Integrated Sustainable Development
Is there any interest in integrated development, and to understand that one needs not be done at the expense of the other and each can rather enhance benefits to all concern? Without a national vision for heritage that are integrated into development plans we will continue to have this kind of idiocy cropping up.
The Military History Museum is a national treasure and represent the invaluable work of an individual and his supporters and that that individual no longer has the energy to fight for it does not mean it should be raised. It is one of the few real substantial heritage institutions that exists in its own right in T&T, struggling and succeeding where better resourced national museums are dismally deficient. They can well take a page out of the kind of commitment it takes to sustaining an institution like this.
Strategic Planning
The Chaguaramas Development Authority will do well to note that its current location makes it ideal for integrating it into its upgrade plans for the district, apart form the fact of the historic-on-several fronts district of Chaguaramas which speak to our existence from prehistory, through colonialism, independence and beyond, is iconic as part of marine, underwater, built, natural, political, social and historical evolution, and really, a boardwalk (!!??), and the Chaguaramas Development Authority’s development (!!??) plans???

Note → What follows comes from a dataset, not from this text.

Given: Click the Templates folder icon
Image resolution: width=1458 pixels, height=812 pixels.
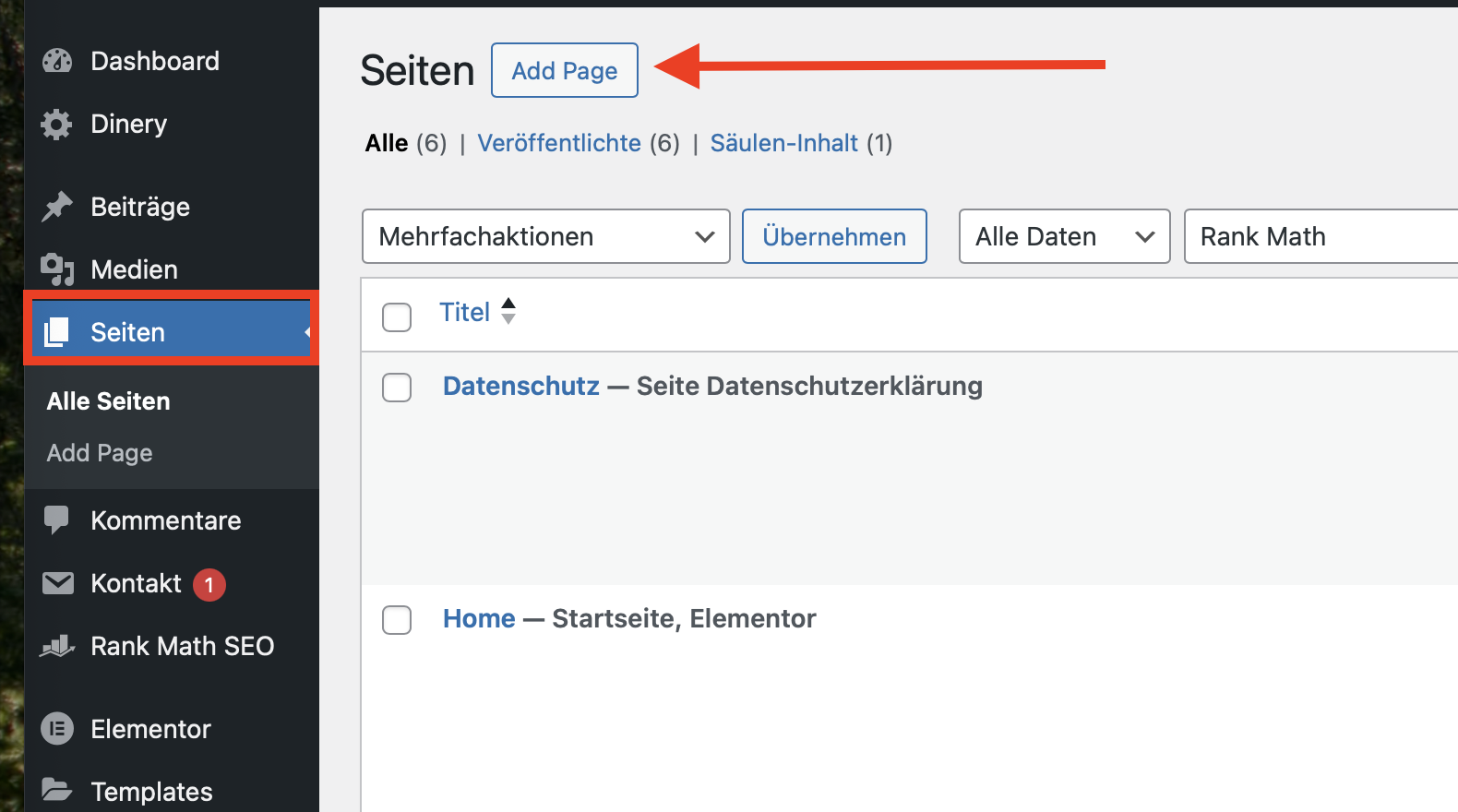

And where does that coincide or depart from “national” development plans?
Inspiration for next generations
Gaylord Kelshall is a decorated national hero, who even without the decorations, and his history in the navy has through his work at the museum, the model club, outdoor war game activities and others has been an inspiration to many young and old. The hobby club actively gave participants an outlet for any trigger-happiness in a creative, constructive and safe manner that the millions misdirected funding in being poured into short sighted projects in South East POS could do well to learn from on how to effectively empower young people into constructive activities.

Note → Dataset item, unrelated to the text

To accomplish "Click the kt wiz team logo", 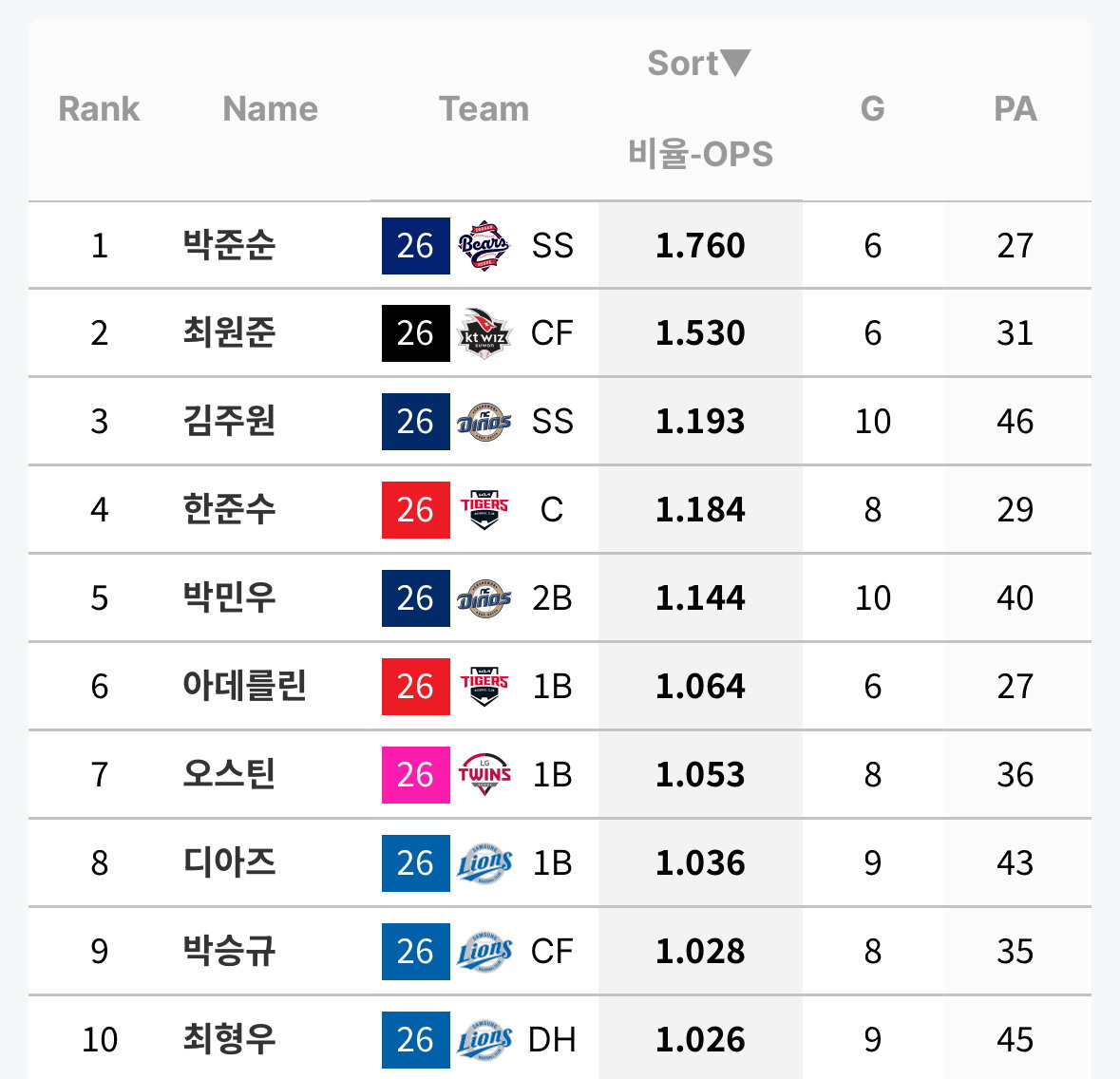I will (484, 333).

I sat at Kelshall’s feet many times as a young reporter, initiating the Discover Trinidad and Tobago series which later also inspired AVM Television’s winning series Cross Country and my writings of this series, as he filled the blanks in my knowledge of local history and connections that neither primary, nor secondary not tertiary level education provided then, nor now.
In editing and writing the introduction to his book, The Gateway To South America (http://openlibrary.org/books/OL23185567M/The_gateway_to_South_America), how humbled I felt, and privileged to be so close to knowledge of the pivotal role Trinidad played in the revolutionary movements towards Independence of so many of the countries of Latin America and how the South American heroes as Simon Bolivar and others were as much ours as theirs – an element that is glaringly absent in our education system. It was knowledge that, categorically, no one else holds! CDA should be looking to capture that rather than start a new war.
As his health fails, the knowledge Kelshall has projected and transferred into the museum is an irreplaceable legacy. The CDA should see the Chaguaramas Military History Museum as a monument to this exemplary citizen as well as the story of not only the Trinidad and Tobago and the region, not try to tuck it out of site.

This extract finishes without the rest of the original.